Atas hujatan yang menggambarkan AFP sebagai seseorang yang tangannya berlumuran darah terkait hukuman mati ini dan juga pihak AFP yang dianggap cuci tangan dengan menyerahkan informasi ke pihak kepolisian Indonesia, pihak AFP menyatakan hujatan tersebut sudah masuk kategori yang berlebihan dan menyakitkan, karena pihak AFP selama ini telah menjalankan tugasnya dengan baik.Dalam tanggapannya PM Australia Tony Abbott menyatakan dia mendukung AFP dan AFP telah menjalankan fungsinya sengan sangat baik dan bertanggung jawab.
Sementara itu pasca konferensi press banyak pihak terutama pengacara Bali Nine menyatakan ketidakpuasannya karena pihak kepolisian dianggap turut bertanggungjawab atas hukuman mati ini.Pertanyaan yang dikemukakan para pengacara Bali Nine adalah kenapa kelompok Bali Nine tidak ditanggap di Australia saja setelah mereka tiba di Australia dan diberikan hukuman kurungan yang lama tapi tidak harus dihukum mati ?
Mantan Jaksa agung saat itu juga mengaku dia tidak diinformasikan kasus pemberian informasi Bali Nine kepada kepolisian Indonesia oleh AFP, kalaupun saat itu pihak AFP melakukan konsultasi dengannya maka hasilnya tidak seperti sekarang ini.
Malam ini Duta Besar Australia untuk Indonessia berangkat ke Australia sebagai bagian buntut dari hukuman mati ini.Namun secara halus pemerintah Australia menyatakan Dubes Australia dipanggil pulang untuk konsultasi tentang langkah berikutnya yang diambil oleh pemerintah Australia.
Ibarat bisul yang sudah meletus, sekarang tampaknya “kemarahan” pemerintah Australia sudah mulai mereda dan sudah mulai memikirkan langkah berikutnya yang menyangkut hubungan Indonesia-Australia secara rasional.Pernyataan Dubes Indonesia untuk Canberra beberapa waktu lalu turut meredakan situasi.Tampaknya pemerintah Australia ingin menyatakan kemarahan dan rasa frustasinya atas hukuman mati ini tapi tetap menjaga hubungan yang selama ini telah terjalin dengan baik dengan Indonesia.
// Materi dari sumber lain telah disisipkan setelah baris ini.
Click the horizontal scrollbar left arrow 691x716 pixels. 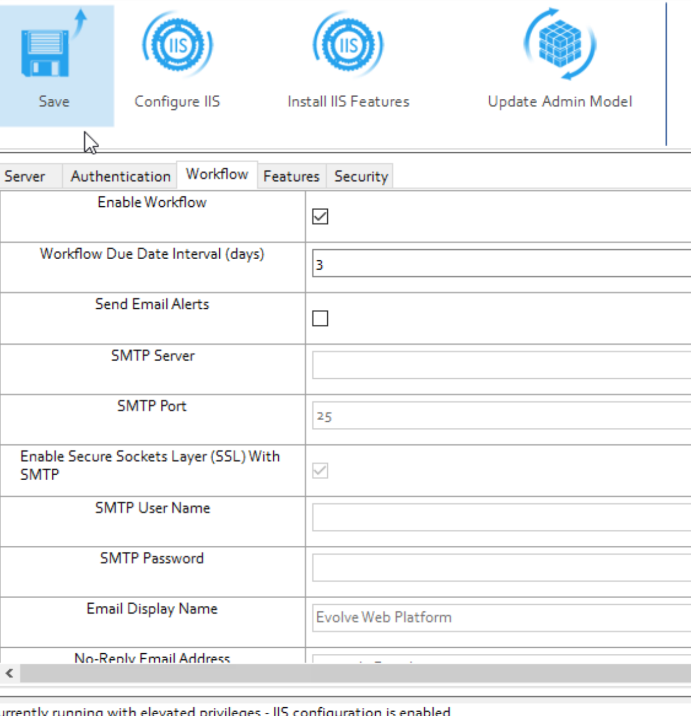pyautogui.click(x=9, y=673)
Pagi ini harian terkemuka Australia The Australian menampilkan surat-surat pembaca yang menyatakan ketidak setujuannya akan penarikan Duta Besar Australia untuk Indonesia, kisah nyata bahaya narkoba yang menelan korban jiwa anggota keluarganya dan peluncuran beasiswa Andrew Chan dan Myuran Sukuraman oleh Australia Catholic University yang dianggap reaksi yang berlebihan dan aneh.
Pasca pelaksanaan hukuman mati dan setelah emosi tertumpahkan, tampaknya warga Australia sudah mulai memikirkan hal lain selain prinsip human right terpidana mati. Sudah mulai banyak artikel dan surat pembaca yang mempertanyakan kenapa kedua terpidana mati dianggap seolah-olah sebagai pahlawan paling tidak melalui berbagai pemberitaan media.
Upaya pemerintah untuk mengalihkan upayanya dari masalah terpidana mati menjadi upaya untuk menghapus hukuman mati di berbagai negera memang sangat relevam, namun demikian ke depan tampaknya upaya Australia ini menghadapi tembok besar karena kenyataanya sampai saat ini tercatat 36 negara di dunia masih menerapkan hukuman mati dan tiga diantaranya yaitu Amerika, China dan Jepang merupakan sahabat utama Australia.
Dengan berjalannya waktu tampaknya Australia akan menemui kenyataan bahwa disamping menentukan jati dirinya Australia juga merupakan bagian dari pergaulan nasional yang juga ada etika dan aturannya.